En ese libro de memorias imprescindibles que es El mundo de ayer, Stefan Zweig le rinde pleitesía a la honradez intelectual, puesta en solfa cada vez que la amistad es un pretexto para llenar de elogios a una obra carente de méritos.
No lo dice por las claras el escritor austriaco, pero la lección se desprende luminosa al referirse al intelectual León Bazalgette, quien, entre otros méritos, dedicó diez años a que los franceses se familiarizaran con Walt Whitman «mediante la traducción de toda su obra y una biografía monumental».
Según Zweig, Bazalgette empleaba su fuerza creadora en bien de las obras ajenas, «siempre dispuesto a aconsejar, imperturbable en su sinceridad… se preocupaba por todo lo que importaba a otros, pero nunca por su beneficio personal».
Se hicieron grandes amigos y nunca dejó Bazalgette de recibirlo en la estación de trenes, cada vez que el austriaco llegaba a París. «Pero lo mejor de nuestra amistad, lo que la hace inolvidable –cuenta Zweig– era que siempre tenía un punto delicado, cuya resistencia tenaz bajo circunstancias normales hubiera tenido que impedir, de otro modo, una intimidad social y sincera entre dos escritores».
Y quizá entre sonrojos, revela que «ese punto delicado consistía en que Bazalgette rechazaba con decisión todo cuanto yo escribía en aquellos tiempos, con una maravillosa sinceridad muy propia de él».
Armonizaban como dos hermanos, pero frente «a mis trabajos emitía un resuelto ¡no!». La crítica fundamental que le hacía Bazalgette a los escritos del amigo era que no tenían trabazón con la realidad y más bien se trataba de literatura esotérica. «Leal consigo mismo en una forma absoluta –escribe Zweig– no hacía concesiones en ese punto, ni siquiera la de la cortesía».
Bazalgette le solicitó incluso a Zweig que le buscara colaboraciones de otros escritores en lengua alemana para la revista que dirigía, «es decir, colaboraciones que fueran mejores que las mías propias; de mí mismo, su amigo más próximo, no solicitó ni publicó tenazmente una sola línea, si bien al mismo tiempo se sacrificaba revisando para una editorial, sin cobrar honorarios, por pura amistad, la traducción de uno de mis libros».

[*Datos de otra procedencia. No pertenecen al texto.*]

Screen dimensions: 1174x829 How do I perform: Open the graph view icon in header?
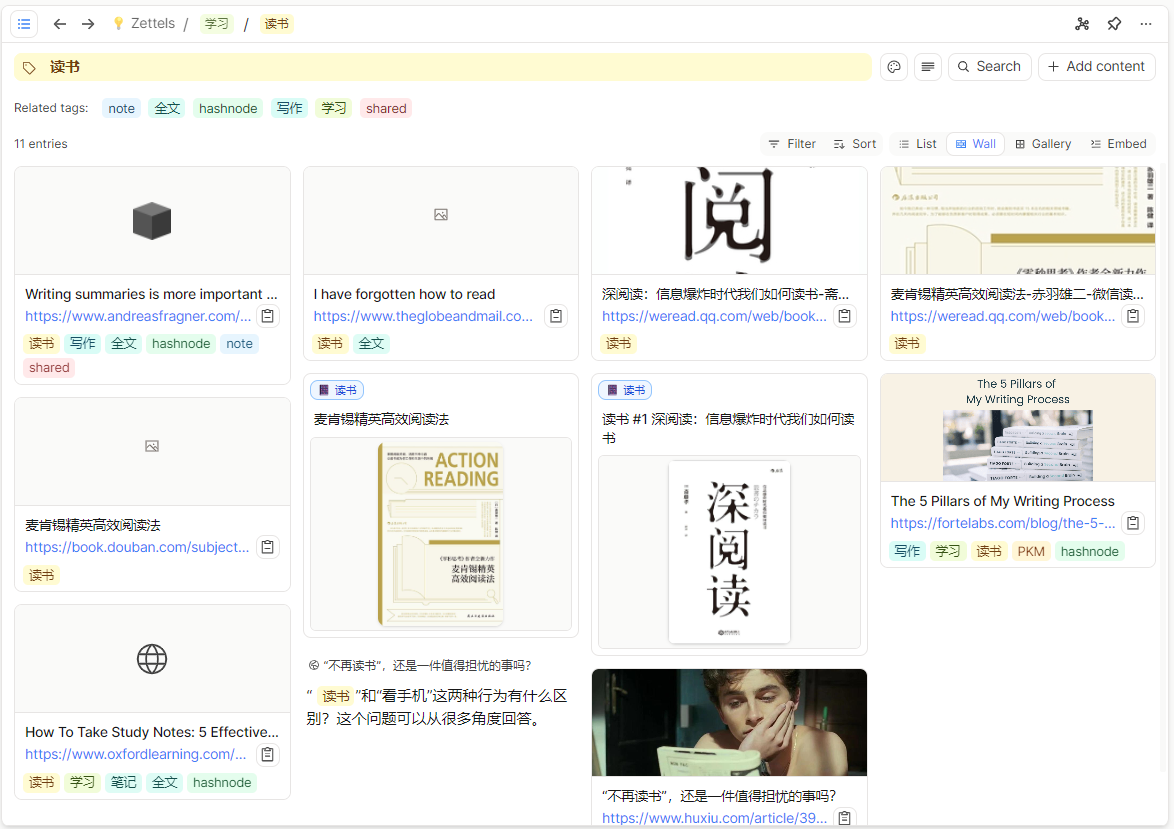click(1082, 24)
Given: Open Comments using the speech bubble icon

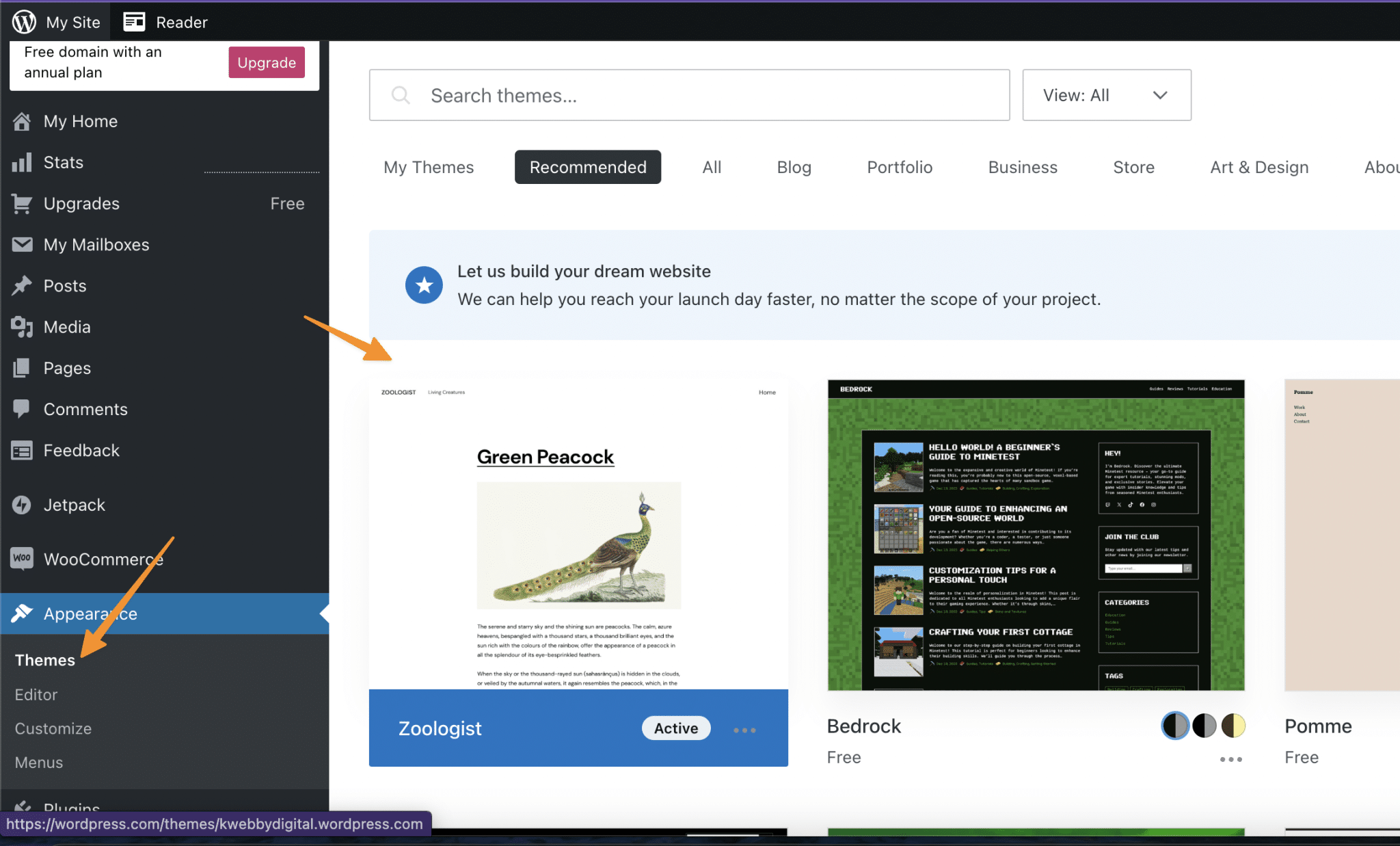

Años después, luego de alcanzar Stefan Zweig lo que él mismo reconoció como su «forma de expresión personal», el primer reconocimiento le llegó de parte de León Bazalgette y su dicha fue infinita «porque yo sabía que su aprobación de mis nuevas obras era tan sincera como durante diez años lo había sido su obstinado ¡no!».